Canada police use 'surge' strategy to deflate truckers

Canada police use 'surge' strategy to deflate truckers

'Lawlessness must end,' says Ottawa police chief

By Barry Ellsworth

TRENTON, Canada (AA) - Ottawa beefed up its police force Friday and called in the Royal Canadian Mounted Police and 150 officers from other departments in a "surge and contain" deployment against hard-core "Freedom Convoy" protesters.

"(It will) restore order, hold offenders to account and protect our neighborhoods," said Ottawa Police Chief Peter Sloly at a news conference Friday. "The surge will deliver a clear message to the demonstrators: the lawlessness must end."

About 10,000 protesters and hundreds of tractor trailer trucks besieged the center core of Ottawa, Canada's capital and a city of about one million population, Jan. 29. It brought the city to a virtual standstill, with traffic chaos. City transit bus service was halted and many businesses closed.

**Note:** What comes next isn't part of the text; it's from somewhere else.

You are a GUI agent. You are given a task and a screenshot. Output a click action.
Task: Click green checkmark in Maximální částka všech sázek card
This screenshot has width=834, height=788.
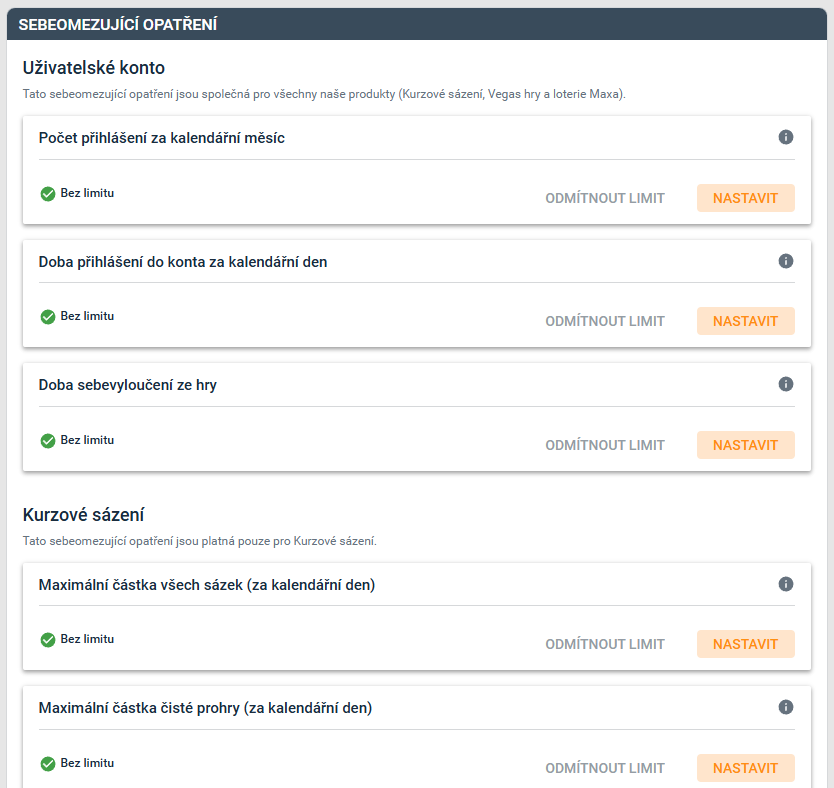48,640

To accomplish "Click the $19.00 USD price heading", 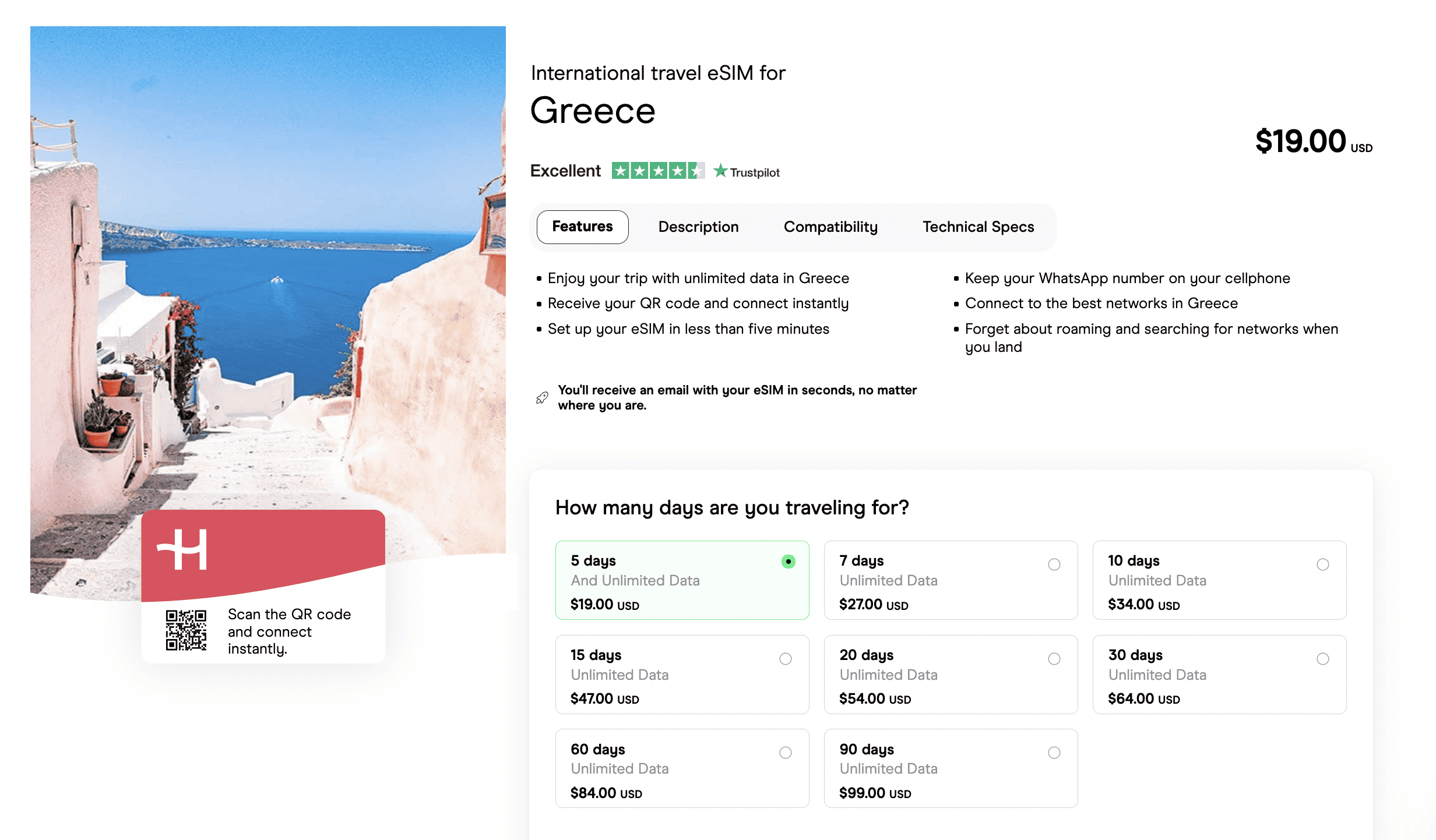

The protesters demanded that the federal government drop its vaccine mandate for long-haul truckers who crossed into the US then returned to Canada.

But the message changed and protesters demanded all COVID-19 health regulations be repealed by Prime Minister Justin Trudeau's government.

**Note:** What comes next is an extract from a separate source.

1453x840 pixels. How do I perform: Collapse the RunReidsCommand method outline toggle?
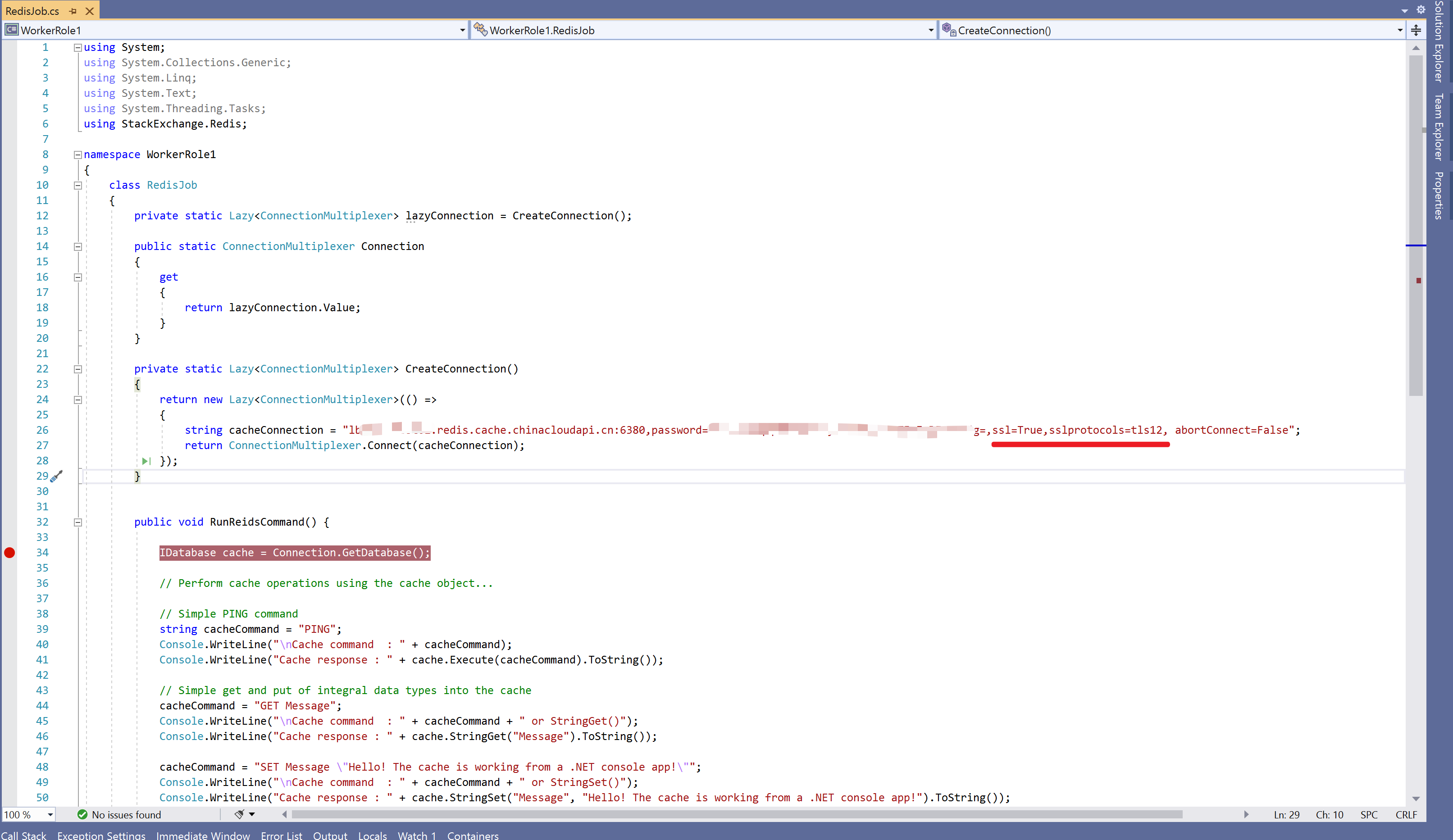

Trudeau said there would be no negotiations with the demonstrators. While the majority of them remained peaceful, some protesters began harassing people, screaming obscenities, waving Nazi and Confederate flags, refusing to wear mandatory masks when entering stores and lining up to get free meals at a homeless shelter. They danced on the steps of the War Memorial and stuck a baseball cap and upside down Canadian flag on the Terry Fox statue.

“The hatred, violence, and illegal acts that Ottawa residents and businesses have endured over the last week is unacceptable in any circumstance,” Sloly said.

Only about 250 protesters and 200 trucks remained by Friday, but there may be more trouble on the way.

Ottawa Deputy Police Chief Steve Bell said police learned that upward of 2,000 protesters and as many as 400 more trucks might try to enter the downtown core on Saturday.

Police have sealed off the downtown with hundreds of barricades and Bell said they may close highways, bridges and main arteries into the city center.

Elsewhere, Toronto police warned that a truck convoy protest might target the city of 2.8 million beginning Saturday. At a press conference Friday afternoon, city officials said some roads into the downtown will be closed.

They warned protesters who attempt to disrupt medical services - there are several hospitals in the area of the downtown provincial Queen's Park headquarters - will face "strict enforcement."